韓国科学技術院(KAIST)は3月5日、同院の研究チームが、グルコースなどの再生可能な炭素源から工業的に有用な化合物である酢酸ベンジルを効率的に生産する初の微生物プロセスを開発したことを明らかにした。この研究成果は、Nature Chemical Engineeringのオンライン版に掲載された。

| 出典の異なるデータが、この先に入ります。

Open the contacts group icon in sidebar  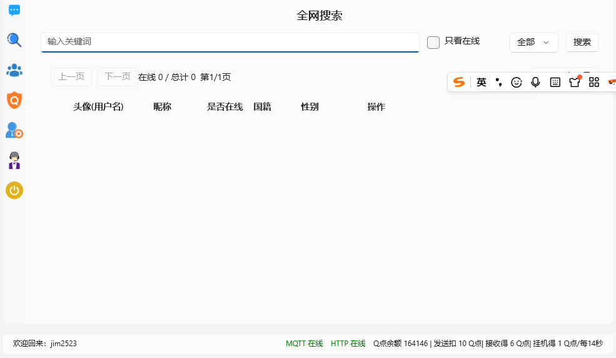14,70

KAISTの化学・生体分子工学科(Department of Chemical and Biomolecular Engineering)のイ・サンヨプ(Lee Sang Yup)特別教授率いる研究チームは、環境に優しい酢酸ベンジルの生産方法の実現を目指し、同教授が創設した研究分野である「システム代謝工学(system metabolic engineering)」を通じてグルコースを酢酸ベンジルに変換する大腸菌株を開発した。
上流株と下流株の共培養による酢酸ベンジルの生産
研究チームは、酢酸ベンジルを効率的に生産するために考案した遅延共培養法により、菌株の改良や酵素の追加の必要なく副生成物の生成を抑え、目的化合物の濃度を10倍に高めて、1リットル当たり2.2グラムの酢酸ベンジルを生産することに成功した。さらに、この微生物プロセスに関する技術経済分析を通じて、酢酸ベンジルの商業生産の可能性を確認した。
イ特別教授は、「持続可能な方法によって有用な化学物質を生産する微生物プロセスの種類と数を増やすとともに、微生物株の開発中に生じる問題を解決する効果的な戦略を開発できれば、石油化学産業から環境に優しく持続可能なバイオ産業への移行を加速できるだろう」と述べた。